# Scottish WWII piper Bill Millin dies in Devon hospital - RIP Soldier



## jasion (Aug 19, 2010)

Scottish WWII piper Bill Millin dies in Devon hospital

http://www.bbc.co.uk/news/uk-england-devon-11011884

A Scottish bagpiper who played men into battle during World War II has died in Devon.

Bill Millin, who was 88, played his comrades ashore on Sword Beach during the D-Day Normandy landings.

The Glaswegian commando's actions were later immortalised in the film, "The Longest Day".

Mr Millin, who lived at a nursing home in Dawlish since suffering a major stroke seven years ago, died in Torbay Hospital.

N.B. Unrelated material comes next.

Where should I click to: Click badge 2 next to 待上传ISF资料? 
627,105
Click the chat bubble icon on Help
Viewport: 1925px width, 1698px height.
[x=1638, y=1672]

A statement released by his family said: "This morning following a short illness piper Bill Millin, a great Scottish hero, passed peacefully away in Torbay hospital."

I didn't notice I was being shot at”

End Quote Bill Millin Speaking to BBC Devon in 2006

Mr Millin was serving with 1st Commando Brigade when he landed in France on 6 June, 1944.

His commanding officer, Lord Lovat, asked him to ignore instructions banning the playing of bagpipes in battle and requested he play to rally his comrades.

Iconic part

Despite being unarmed, Mr Millin marched up and down the shore at Sword Beach in his kilt piping "Highland Laddie".

He continued to play as his friends fell around him and later moved inland to pipe the troops to Pegasus Bridge.

His bagpipes, which were silenced four days later by a piece of shrapnel, were handed over to the National War Museum of Scotland in 2001, along with his kilt, commando beret and knife.

In 2006 when a song was written in his honour by Devon folk singer Sheelagh Allen, Mr Millin told BBC: "I enjoyed playing the pipes, but I didn't notice I was being shot at.

"When you're young you do things you wouldn't dream of doing when you're older."

For the past 66 years, Mr Millin returned to France on numerous occasions to pay his respects to his fallen comrades.

His family said he would always be remembered as an iconic part of all those who gave so much to free Europe from tyranny.

Mr Millin's funeral will be held privately, but a service of remembrance will be held at a later date. 







More info about this great pearson and soldier:
http://img.thesun.co.uk/multimedia/archive/00818/SNF05DAY8-380_818778a.jpg


----------



## tova (Aug 19, 2010)

RIP, Godspeed, PBS....


----------



## Headshot (Aug 19, 2010)

Rest Easy Warrior!


----------



## QC (Aug 19, 2010)

Dang, thread merge?


----------



## HoosierAnnie (Aug 21, 2010)

Rest well, Piper Millin. Make the Halls of Valhalla shake with the sound of yer pipes


----------